Ambrose Bierce: The Devil's Dictionary, Tales, & Memoirs (LOA #219)

Download Ambrose Bierce: The Devil's Dictionary, Tales, & Memoirs (LOA #219) PDF Online Free

Author :
Publisher : Library of America
ISBN 13 : 1598531832
Total Pages : 1157 pages
Book Rating : 4.5/5 (985 download)

DOWNLOAD NOW!


Book Synopsis Ambrose Bierce: The Devil's Dictionary, Tales, & Memoirs (LOA #219) by : Ambrose Bierce

Download or read book Ambrose Bierce: The Devil's Dictionary, Tales, & Memoirs (LOA #219) written by Ambrose Bierce and published by Library of America. This book was released on 2011-09-01 with total page 1157 pages. Available in PDF, EPUB and Kindle. Book excerpt: A veteran of some of the bloodiest battles of the Civil War, Ambrose Bierce went on to become one of the darkest and most death haunted of American writers, the blackest of black humorists. This volume gathers the most celebrated and significant of Bierce's writings. In the Midst of Life (Tales of Soldiers and Civilians), his collection of short fiction about the Civil War, which includes the masterpieces "An Occurrence at Owl Creek Bridge" and "Chickamauga," is suffused with a fiercely ironic sense of the horror and randomness of war. Can Such Things Be? brings together "The Death of Halpin Frayser," "The Damned Thing," "The Moonlit Road," and other tales of terror that make Bierce the genre's most significant American practitioner between Poe and Lovecraft. The Devil's Dictionary, the brilliant lexicon of subversively cynical definitions on which Bierce worked for decades, displays to the full his corrosive wit. In Bits of Autobiography, the series of memoirs that includes the memorable "What I Saw of Shiloh," he recreates his experiences in the war and its aftermath. The volume is rounded out with a selection of his best uncollected stories. Acclaimed Bierce scholar S. T. Joshi provides detailed notes and a newly researched chronology of Bierce's life and mysterious disappearance. LIBRARY OF AMERICA is an independent nonprofit cultural organization founded in 1979 to preserve our nation’s literary heritage by publishing, and keeping permanently in print, America’s best and most significant writing.
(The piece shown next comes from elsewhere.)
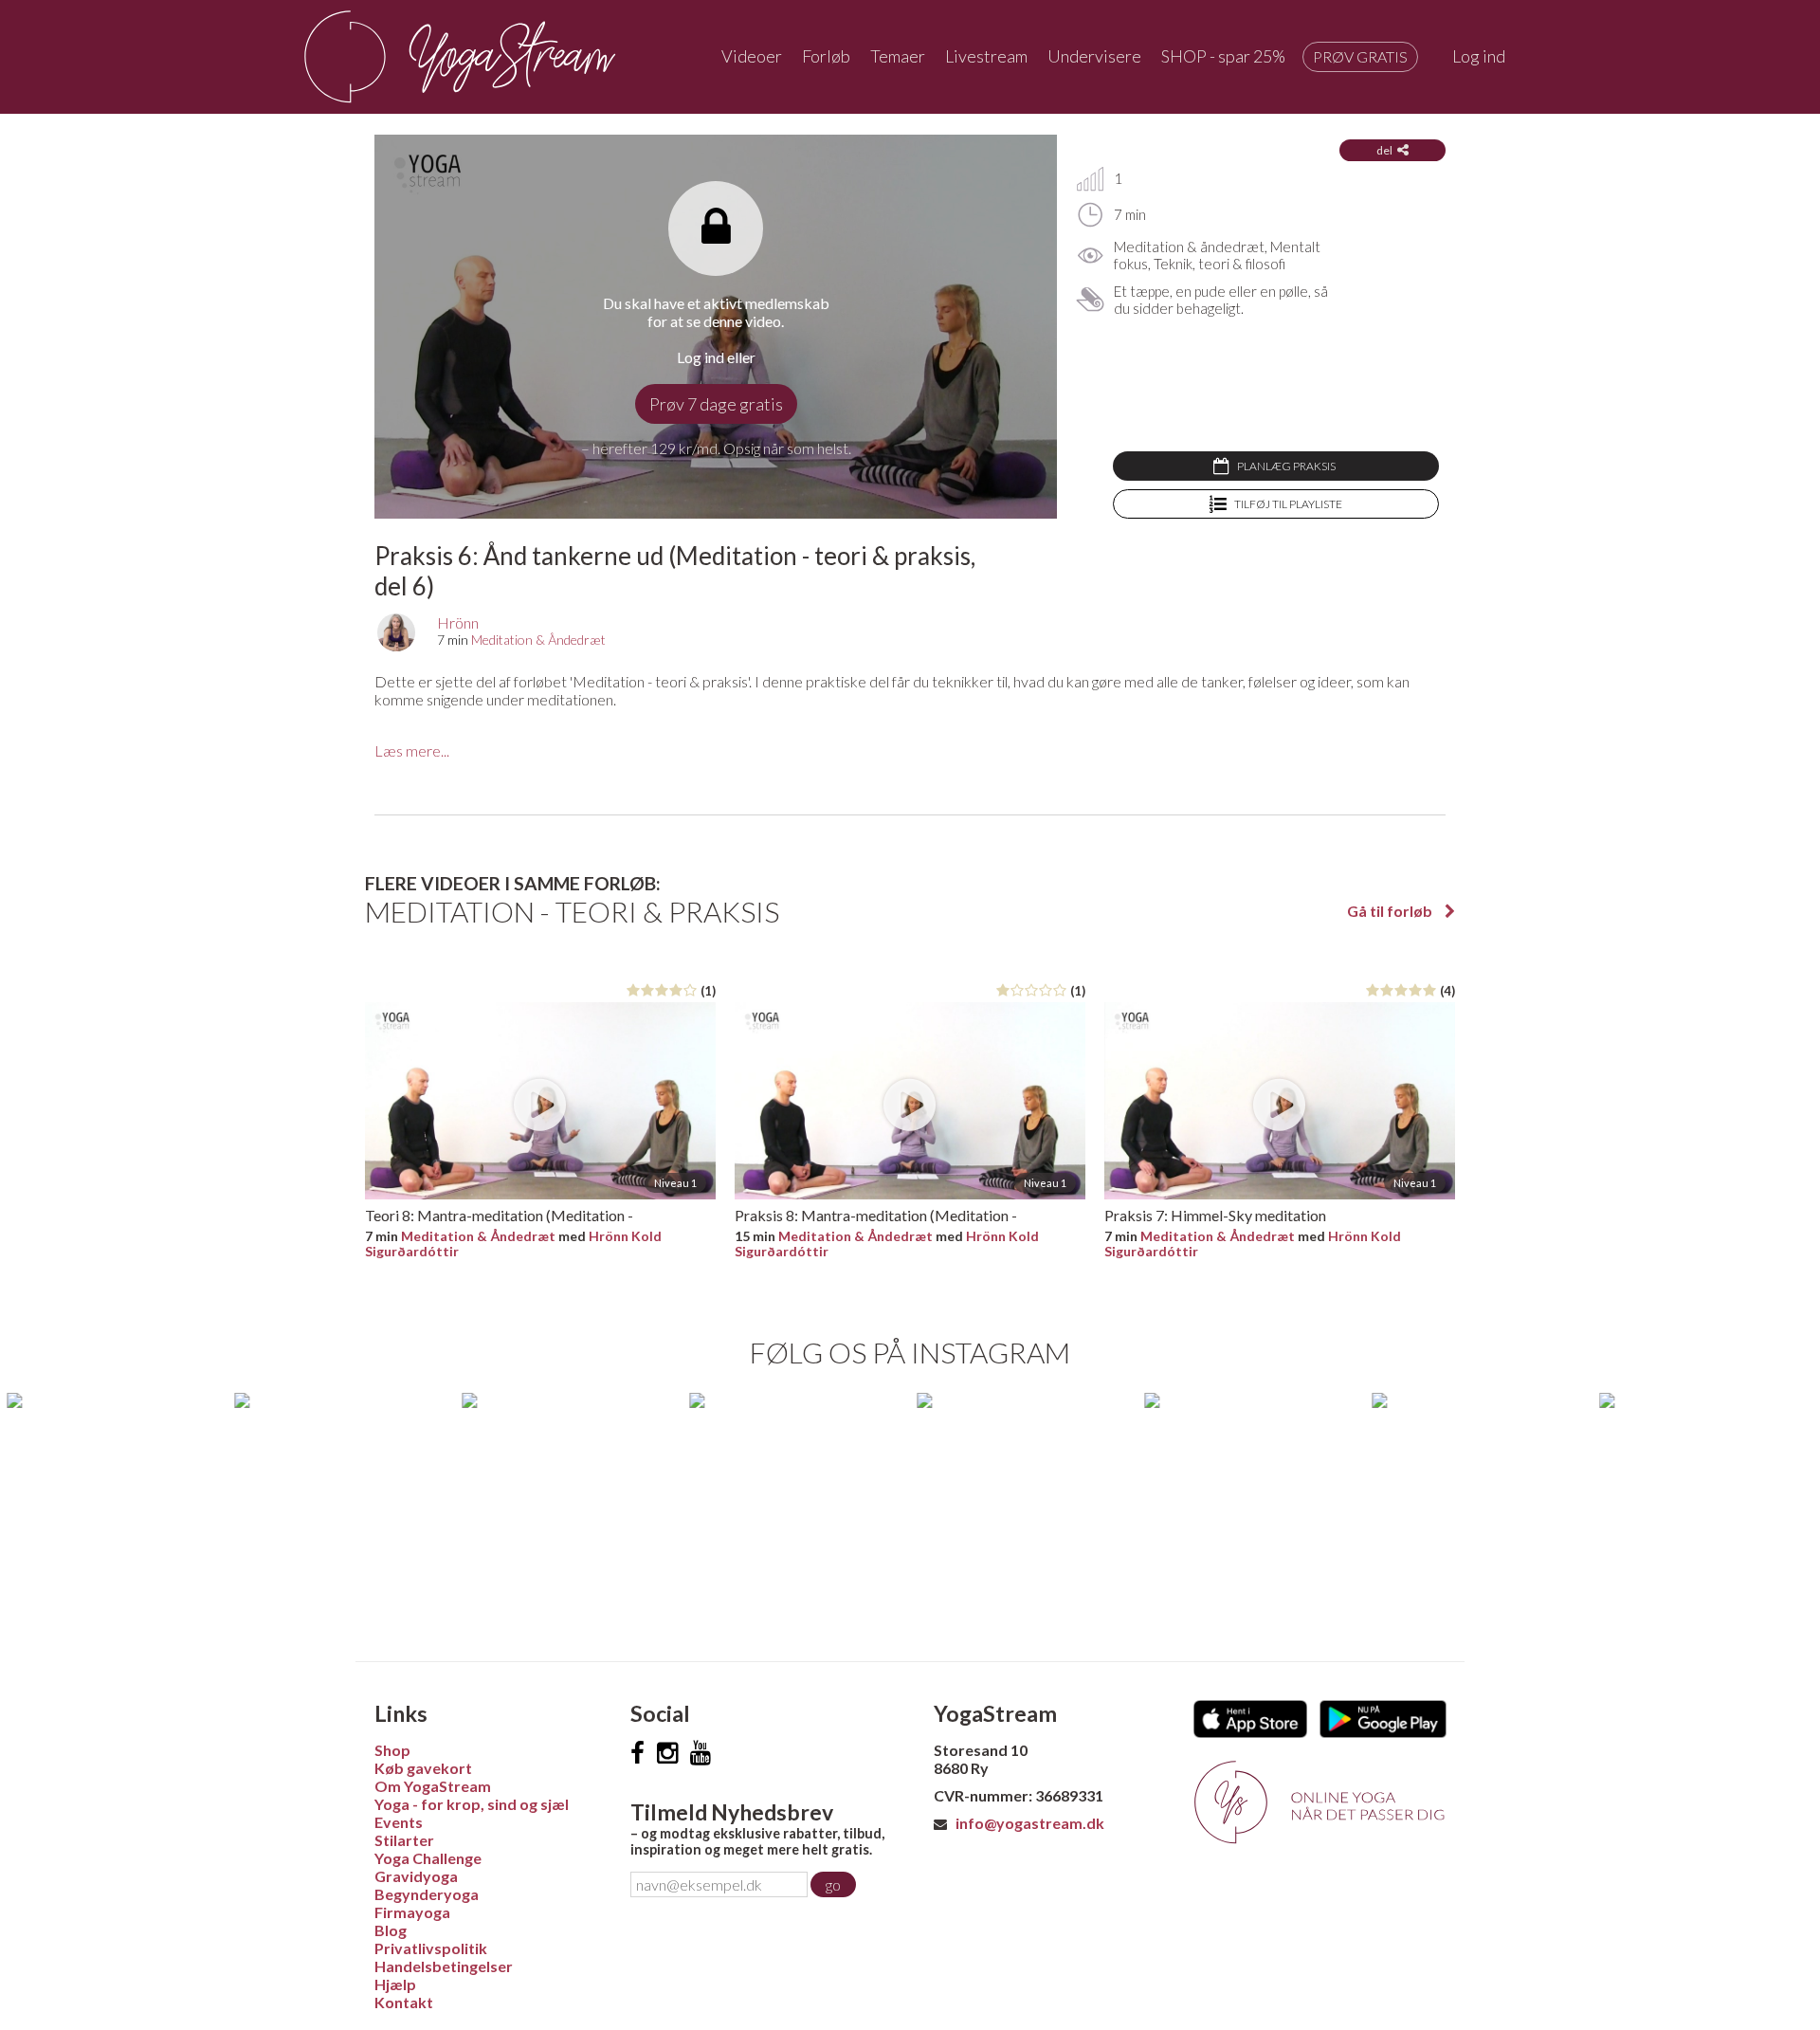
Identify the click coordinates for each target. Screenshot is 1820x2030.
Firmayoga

The Library of America series includes more than 300 volumes to date, authoritative editions that average 1,000 pages in length, feature cloth covers, sewn bindings, and ribbon markers, and are printed on premium acid-free paper that will last for centuries.

Sherwood Anderson: Collected Stories (LOA #235)

Download Sherwood Anderson: Collected Stories (LOA #235) PDF Online Free

Author :
Publisher : Library of America
ISBN 13 : 1598532219
Total Pages : 928 pages
Book Rating : 4.5/5 (985 download)

DOWNLOAD NOW!


Book Synopsis Sherwood Anderson: Collected Stories (LOA #235) by : Sherwood Anderson

Download or read book Sherwood Anderson: Collected Stories (LOA #235) written by Sherwood Anderson and published by Library of America. This book was released on 2012-12-27 with total page 928 pages. Available in PDF, EPUB and Kindle. Book excerpt: In the winter of 1912, Sherwood Anderson (1876–1941) abruptly left his office and spent three days wandering through the Ohio countryside, a victim of “nervous exhaustion.” Over the next few years, abandoning his family and his business, he resolved to become a writer. Novels and poetry followed, but it was with the story collection Winesburg, Ohio that he found his ideal form, remaking the American short story for the modern era. Hart Crane, one of the first to recognize Anderson’s genius, quickly hailed his accomplishment: “America should read this book on her knees.” Here––for the first time in a single volume––are all the collections Anderson published during his lifetime: Winesburg, Ohio (1919), The Triumph of the Egg (1921), Horses and Men (1923), and Death in the Woods (1933), along with a generous selection of stories left uncollected or unpublished at his death. Exploring the hidden recesses of small town life, these haunting, understated, often sexually frank stories pivot on seemingly quiet moments when lives change, futures are recast, and pasts come to reckon. They transformed the tone of American storytelling, inspiring writers like Hemingway, Faulkner, and Mailer, and defining a tradition of midwestern fiction that includes Charles Baxter, editor of this volume. LIBRARY OF AMERICA is an independent nonprofit cultural organization founded in 1979 to preserve our nation’s literary heritage by publishing, and keeping permanently in print, America’s best and most significant writing. The Library of America series includes more than 300 volumes to date, authoritative editions that average 1,000 pages in length, feature cloth covers, sewn bindings, and ribbon markers, and are printed on premium acid-free paper that will last for centuries.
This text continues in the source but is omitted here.